Radiofrequency ablation (RFA) leads to remission for 91 percent of patients with dysplastic Barrett's esophagus, according to new figures published in Clinical Gastroenterology and Hepatology, the official clinical practice journal of the American Gastroenterological Association. Dysplastic Barrett's esophagus is the most serious grade of the condition in which precancerous cells are detected in the esophagus.
"In order to make appropriate informed decisions about the use of radiofrequency ablation, patients and providers need to be well versed in the risks and benefits of the procedure," said Nicholas J. Shaheen, MD, MPH, AGAF, study author from the Center for Esophageal Diseases and Swallowing at the University of North Carolina School of Medicine. "This study fills an important gap in research by combining the results of several smaller studies. We now have dependable figures showing that radiofrequency ablation is a safe and effective treatment for most patients with dysplastic Barrett's esophagus."
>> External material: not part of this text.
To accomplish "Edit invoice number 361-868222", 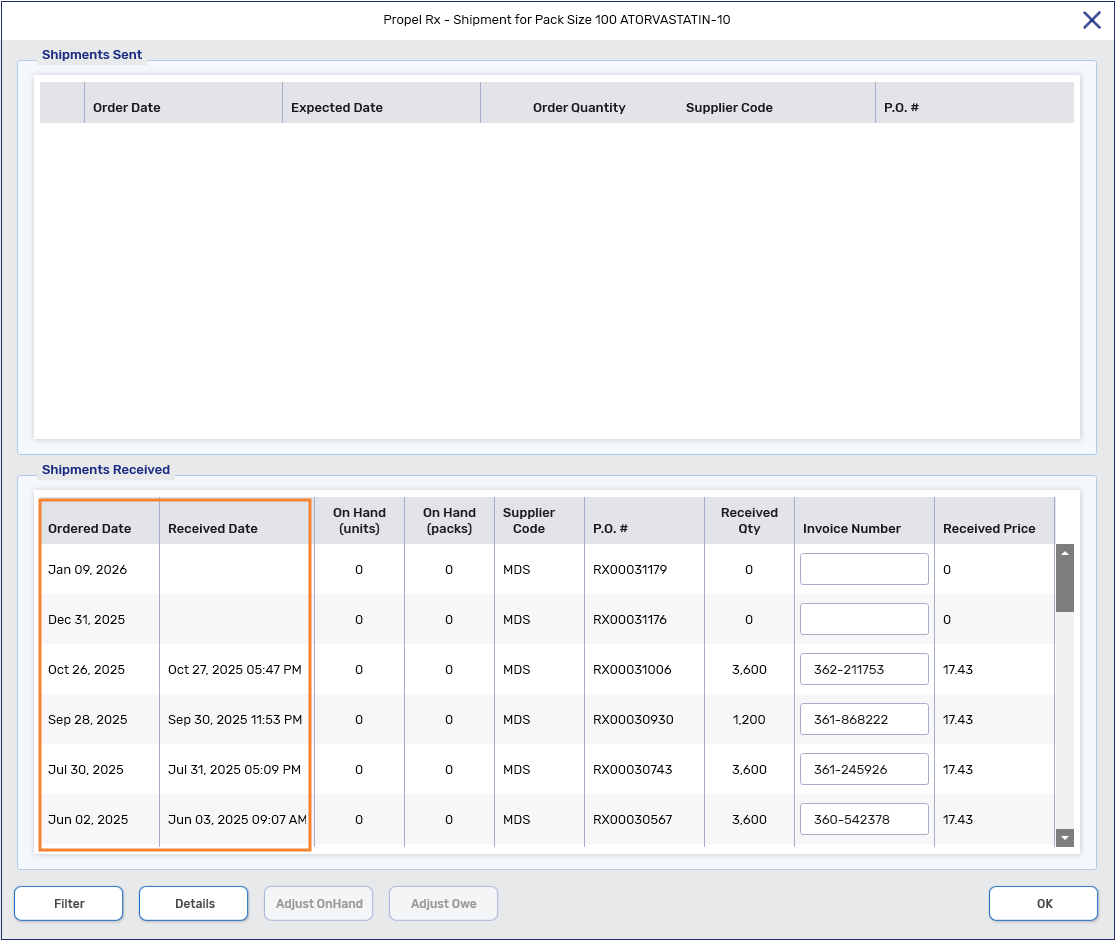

Investigators conducted a systematic review and meta-analysis of studies published in PubMed and EMBASE to determine trends among Barrett's esophagus patients with intestinal metaplasia (the first phase of the condition in which intestine-like cells develop in the esophagus) and dysplastic Barrett's esophagus. In addition to the high percentage of patients who achieved complete eradication of dysplasia, the investigators reported that complete eradication of intestinal metaplasia was achieved in 78 percent of patients.
The study also found that 13 percent of patients had recurrent intestinal metaplasia after successful eradication. While not substantial, this data should serve as a warning that physicians must keep patients in a surveillance program after completion of therapy. Adverse events (most commonly narrowing of the esophagus, pain and bleeding) were reported in less than 5 percent of patients.
Further analysis and follow up of the U.S. RFA Registry, a nationwide registry of patients treated with radiofrequency ablation for Barrett's esophagus, will be helpful in enhancing generalizability and defining radiofrequency ablation effectiveness in the broader population of patients with Barrett's esophagus.
Radiofrequency ablation is a minimally invasive treatment for Barrett's esophagus in which the inner lining of the esophagus is destroyed by applying high radiofrequency waves to it, causing a thermal injury or "burn." When these abnormal or precancerous cells are destroyed, normal tissue usually regenerates in its place.